§ **Available data**:
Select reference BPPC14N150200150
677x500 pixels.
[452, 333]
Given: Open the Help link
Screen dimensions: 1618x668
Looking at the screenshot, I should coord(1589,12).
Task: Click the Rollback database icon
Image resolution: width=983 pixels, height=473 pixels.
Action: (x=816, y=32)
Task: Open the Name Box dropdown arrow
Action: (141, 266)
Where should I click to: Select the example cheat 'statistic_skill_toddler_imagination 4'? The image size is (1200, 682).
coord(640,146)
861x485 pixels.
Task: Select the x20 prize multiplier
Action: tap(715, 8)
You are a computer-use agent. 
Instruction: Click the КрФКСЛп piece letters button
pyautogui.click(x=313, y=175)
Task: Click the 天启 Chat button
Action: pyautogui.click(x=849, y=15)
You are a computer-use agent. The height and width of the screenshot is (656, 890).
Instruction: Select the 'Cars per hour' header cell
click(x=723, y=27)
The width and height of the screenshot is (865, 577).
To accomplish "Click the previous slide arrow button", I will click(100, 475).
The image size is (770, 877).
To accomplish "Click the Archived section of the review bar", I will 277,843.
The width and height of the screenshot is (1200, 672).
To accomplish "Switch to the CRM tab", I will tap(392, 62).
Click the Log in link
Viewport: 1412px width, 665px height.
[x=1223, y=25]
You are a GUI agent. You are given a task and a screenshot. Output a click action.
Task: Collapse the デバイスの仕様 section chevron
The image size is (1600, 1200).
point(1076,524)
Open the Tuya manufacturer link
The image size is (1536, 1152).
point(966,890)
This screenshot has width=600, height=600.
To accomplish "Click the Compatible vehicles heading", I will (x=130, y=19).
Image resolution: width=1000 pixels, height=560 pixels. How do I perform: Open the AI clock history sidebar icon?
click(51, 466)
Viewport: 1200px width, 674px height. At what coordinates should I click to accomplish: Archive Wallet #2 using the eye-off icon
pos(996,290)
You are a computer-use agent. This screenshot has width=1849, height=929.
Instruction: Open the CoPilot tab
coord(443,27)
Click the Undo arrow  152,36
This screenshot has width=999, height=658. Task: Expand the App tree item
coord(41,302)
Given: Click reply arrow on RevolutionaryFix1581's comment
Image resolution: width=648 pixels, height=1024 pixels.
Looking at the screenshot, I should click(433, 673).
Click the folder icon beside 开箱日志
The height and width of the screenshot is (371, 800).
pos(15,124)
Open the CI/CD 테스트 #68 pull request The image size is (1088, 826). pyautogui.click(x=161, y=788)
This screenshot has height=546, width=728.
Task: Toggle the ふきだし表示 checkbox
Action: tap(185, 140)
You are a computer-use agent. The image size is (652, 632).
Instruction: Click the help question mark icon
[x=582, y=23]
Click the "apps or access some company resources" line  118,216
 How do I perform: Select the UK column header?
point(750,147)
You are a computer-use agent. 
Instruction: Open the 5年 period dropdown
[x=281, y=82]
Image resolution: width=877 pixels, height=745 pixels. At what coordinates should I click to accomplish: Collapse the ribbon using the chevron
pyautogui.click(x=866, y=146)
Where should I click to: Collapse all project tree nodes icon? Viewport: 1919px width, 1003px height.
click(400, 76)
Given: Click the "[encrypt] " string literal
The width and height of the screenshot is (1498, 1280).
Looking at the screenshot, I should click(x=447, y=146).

§ **Your instructions**: Repeat nothing before the line containing "How do I perform: Select"; repeat that line and every later line of the listing exactly.

§ **Expected answer**:
 How do I perform: Select the UK column header?
point(750,147)
You are a computer-use agent. 
Instruction: Open the 5年 period dropdown
[x=281, y=82]
Image resolution: width=877 pixels, height=745 pixels. At what coordinates should I click to accomplish: Collapse the ribbon using the chevron
pyautogui.click(x=866, y=146)
Where should I click to: Collapse all project tree nodes icon? Viewport: 1919px width, 1003px height.
click(400, 76)
Given: Click the "[encrypt] " string literal
The width and height of the screenshot is (1498, 1280).
Looking at the screenshot, I should click(x=447, y=146).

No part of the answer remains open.